Although she’s a glamorous media ‘star’ (having fronted a TV series about the internet), people  underestimate Krotoski at their peril. She’s a rare combination of academic, geek, reporter and essayist, which her  chapter on the concept of friendship online exemplifies: she’s read what the key social theorists say on the subject,  but she’s also alert to what she experiences as ‘emotional anaemia’ – ‘the sense that…..you might not feel the online  love from the people you should, because your nearest and dearest may be drowned out in the ocean of sociability.’  Which, in a way, brings us back to Zuckerman’s thoughts about the difference between what networked technology  could do and what it actually does.

 

 

 

1 The reviewer starts with the metaphor of a city map in order to illustrate    

A the difficulty in understanding the complexity of the internet.  

B the degree to which the internet changes as time passes.  

C the difference between potential and real internet use.  

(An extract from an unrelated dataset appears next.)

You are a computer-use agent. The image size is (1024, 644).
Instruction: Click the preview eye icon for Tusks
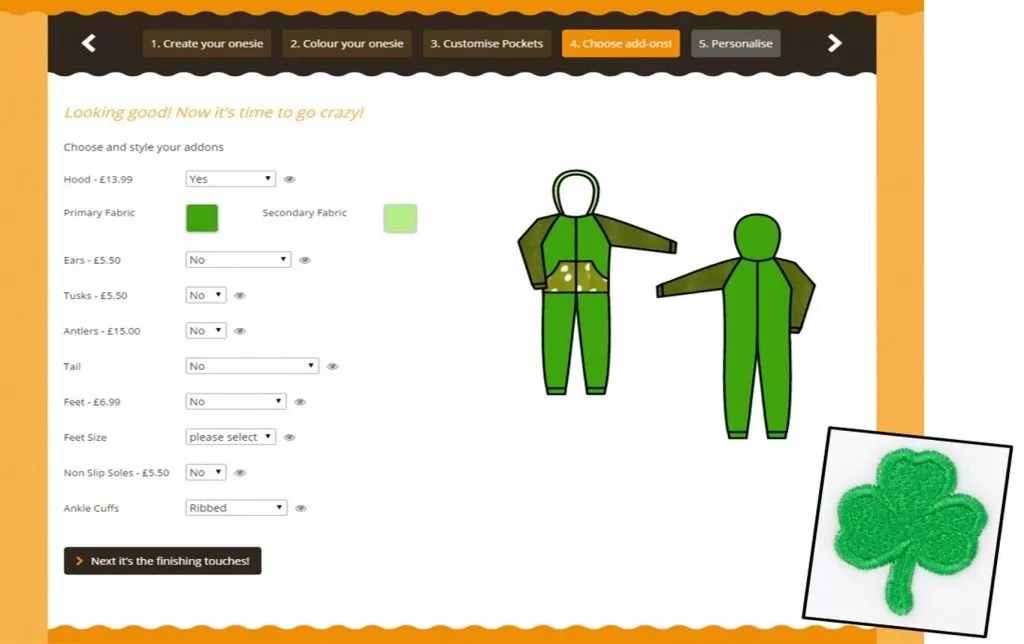click(x=240, y=296)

D the importance of the internet in people’s lives today.  

  

2 What do the words ‘that test’ in italics refer to?  

A providing more widespread access to information 

B connecting in a substantial way with other cultures 

C establishing principles for developing the internet  

D accepting that not everyone in the world is the same 

  

3 What point is made about the internet in the third paragraph?    

A People often struggle to find what they are looking for on it. 

B It influences how people relate to family and friends. 

C All users have some responsibility for its evolution. 

D The way in which it works is far from neutral.  

  

4 What does the reviewer suggest about Zuckerman in the fifth paragraph?    

A His recommendations are less impressive than his analysis. 

B He uses terms that are harder to understand than need be. 

C He has the same failings that he identifies in other people. 

D His account of important developments is too negative. 

  

5 Which of the following words (indicated in bold in the text) is used to suggest disapproval?    

A rounds 

B contraption  

C stuff 

D sniff 

  

6 What does the reviewer suggest about Aleks Krotoski in the final paragraph?    

A Her insight into the nature of online friendship is perceptive. 

B She has been influenced by Ethan Zuckerman. 

C People are often misled by her academic credentials. 

D She takes on too many different roles.